Meanwhile, each of the thin film transistor array panel 100 and the common electrode display panel 200 includes alignment layers 11 and 12 to align the liquid crystal molecules 310. In this case, the alignment layers 11 and 12 may have characteristics for vertically orienting the liquid crystal molecules 310, and may not be.

A method of manufacturing a thin film transistor array panel in a liquid crystal display device having such a structure will be described as follows.

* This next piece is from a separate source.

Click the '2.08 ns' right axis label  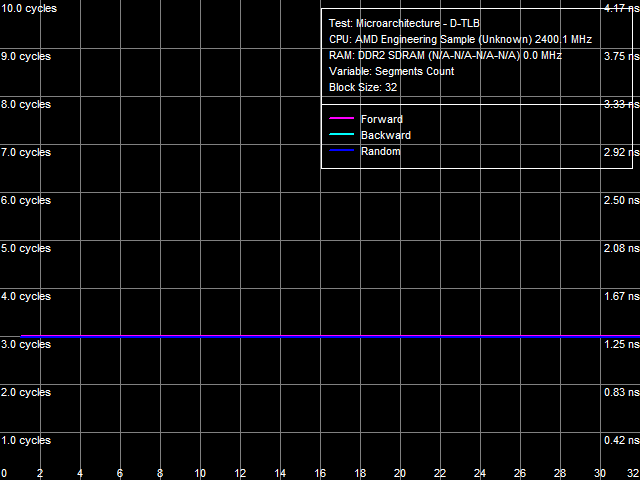click(x=619, y=248)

First, the first metal layer 201 made of Cr or Mo alloy or the like and the second metal layer 202 made of Al or Ag alloy having low resistance are sequentially stacked on the lower insulating substrate 110 by sputtering, and the like. Dry or wet etching is performed by using a photolithography process to form the gate lines 121, 123, and 125 and the storage electrode wirings 131 and 133.

Next, the gate insulating layer 140, the hydrogenated amorphous silicon layer, and the amorphous silicon layer doped with a high concentration of n-type impurities such as phosphorus (P) are respectively 1,500 kPa to 5,000 kPa, 500 kPa to 2,000 kPa using chemical vapor deposition. , The resistive contact layer and the amorphous silicon layer 151 and 154 having the channel portion connected by successively depositing a thickness of 300 300 to 600 Å and patterning the doped amorphous silicon layer and the amorphous silicon layer in a photolithography process using a mask. To form.

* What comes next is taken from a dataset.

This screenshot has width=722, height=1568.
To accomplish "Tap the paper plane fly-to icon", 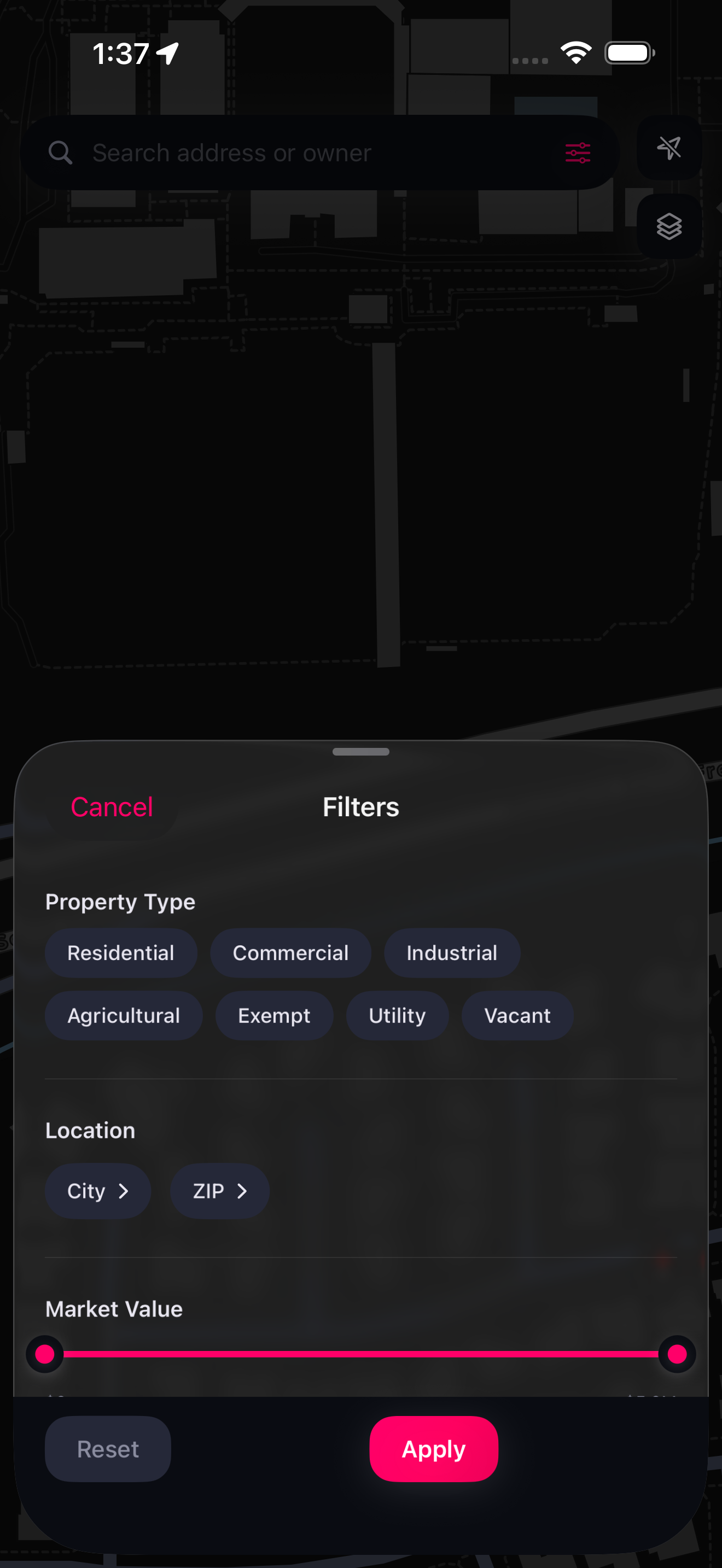I will pyautogui.click(x=668, y=149).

Subsequently, a thickness of 1,500 kPa to 3,000 kPa is obtained by sputtering or the like between the first metal layer 701 made of Cr or Mo alloy and the second metal layer 702 made of Al or Ag alloy having low resistance. After deposition, the data lines 171, 173, and 179 and the drain electrode 175 are formed by patterning by a photolithography process using a mask.

Subsequently, the ohmic contact layer that is not covered by the source electrode 173 and the drain electrode 175 is etched to expose the semiconductor layer 154 between the source electrode 173 and the drain electrode 175, and the ohmic contact members separated on both sides. (163, 165).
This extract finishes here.